• **Task statement**: The word "count" may appear in the records below. Report how many lines contain it, and write nothing besides the number.

=== Entries supplied ===

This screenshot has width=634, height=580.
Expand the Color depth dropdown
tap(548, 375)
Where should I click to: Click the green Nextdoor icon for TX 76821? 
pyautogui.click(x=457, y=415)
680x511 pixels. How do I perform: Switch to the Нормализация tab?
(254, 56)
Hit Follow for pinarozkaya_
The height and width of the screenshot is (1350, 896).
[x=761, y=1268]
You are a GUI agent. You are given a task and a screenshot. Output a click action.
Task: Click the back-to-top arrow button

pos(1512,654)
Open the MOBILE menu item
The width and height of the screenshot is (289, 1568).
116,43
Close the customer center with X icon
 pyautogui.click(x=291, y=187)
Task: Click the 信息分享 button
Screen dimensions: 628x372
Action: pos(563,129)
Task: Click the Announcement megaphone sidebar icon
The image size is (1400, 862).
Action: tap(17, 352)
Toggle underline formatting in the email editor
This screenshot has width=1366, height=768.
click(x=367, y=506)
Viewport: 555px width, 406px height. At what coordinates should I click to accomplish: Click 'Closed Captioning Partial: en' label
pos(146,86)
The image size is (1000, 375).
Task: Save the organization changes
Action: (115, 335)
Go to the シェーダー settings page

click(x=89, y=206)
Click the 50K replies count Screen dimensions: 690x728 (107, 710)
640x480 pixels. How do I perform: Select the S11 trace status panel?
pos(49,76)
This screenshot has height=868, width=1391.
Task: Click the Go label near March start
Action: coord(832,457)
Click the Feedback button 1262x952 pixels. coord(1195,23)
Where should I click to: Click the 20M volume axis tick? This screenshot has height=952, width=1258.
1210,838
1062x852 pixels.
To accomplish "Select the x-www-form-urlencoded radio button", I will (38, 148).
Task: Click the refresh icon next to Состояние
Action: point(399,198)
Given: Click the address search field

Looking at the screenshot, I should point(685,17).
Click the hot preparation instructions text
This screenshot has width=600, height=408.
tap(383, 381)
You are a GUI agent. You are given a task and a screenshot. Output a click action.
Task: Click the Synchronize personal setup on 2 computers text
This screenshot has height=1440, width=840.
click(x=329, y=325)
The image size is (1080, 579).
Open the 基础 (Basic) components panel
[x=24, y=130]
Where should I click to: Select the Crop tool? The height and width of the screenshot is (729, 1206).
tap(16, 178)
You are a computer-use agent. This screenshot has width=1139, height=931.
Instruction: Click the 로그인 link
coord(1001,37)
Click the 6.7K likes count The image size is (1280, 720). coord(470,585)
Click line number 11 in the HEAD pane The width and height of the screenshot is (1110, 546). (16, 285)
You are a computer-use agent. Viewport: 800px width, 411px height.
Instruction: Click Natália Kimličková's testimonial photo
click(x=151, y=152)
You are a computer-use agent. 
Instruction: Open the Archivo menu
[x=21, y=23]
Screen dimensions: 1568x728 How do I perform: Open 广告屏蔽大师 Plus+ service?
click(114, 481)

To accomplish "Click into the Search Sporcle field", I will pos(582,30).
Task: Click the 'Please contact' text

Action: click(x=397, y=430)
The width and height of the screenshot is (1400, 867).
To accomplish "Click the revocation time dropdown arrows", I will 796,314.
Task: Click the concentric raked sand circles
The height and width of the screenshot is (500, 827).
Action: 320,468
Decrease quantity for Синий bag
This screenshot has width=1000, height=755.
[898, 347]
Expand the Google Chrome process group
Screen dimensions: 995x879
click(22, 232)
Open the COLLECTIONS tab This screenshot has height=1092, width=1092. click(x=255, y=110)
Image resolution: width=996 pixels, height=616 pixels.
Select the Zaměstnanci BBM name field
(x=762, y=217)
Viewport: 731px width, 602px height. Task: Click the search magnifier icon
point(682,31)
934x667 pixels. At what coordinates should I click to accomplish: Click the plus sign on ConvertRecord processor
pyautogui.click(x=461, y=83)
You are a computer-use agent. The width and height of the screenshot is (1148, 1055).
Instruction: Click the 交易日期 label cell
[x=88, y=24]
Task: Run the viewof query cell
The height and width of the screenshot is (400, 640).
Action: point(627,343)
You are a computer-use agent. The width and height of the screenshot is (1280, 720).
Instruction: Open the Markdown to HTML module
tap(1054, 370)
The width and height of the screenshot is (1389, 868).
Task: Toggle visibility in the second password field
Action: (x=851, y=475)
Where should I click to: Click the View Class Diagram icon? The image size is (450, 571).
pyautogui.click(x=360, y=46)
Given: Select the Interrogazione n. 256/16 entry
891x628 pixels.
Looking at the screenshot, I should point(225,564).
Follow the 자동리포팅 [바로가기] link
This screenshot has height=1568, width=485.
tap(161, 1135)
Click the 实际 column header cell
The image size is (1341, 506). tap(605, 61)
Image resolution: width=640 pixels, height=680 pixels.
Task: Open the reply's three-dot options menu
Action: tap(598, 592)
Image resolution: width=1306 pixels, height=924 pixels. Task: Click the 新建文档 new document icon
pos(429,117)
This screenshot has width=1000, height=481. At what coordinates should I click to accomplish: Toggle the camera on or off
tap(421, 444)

===

• **Solution for this exercise**: 2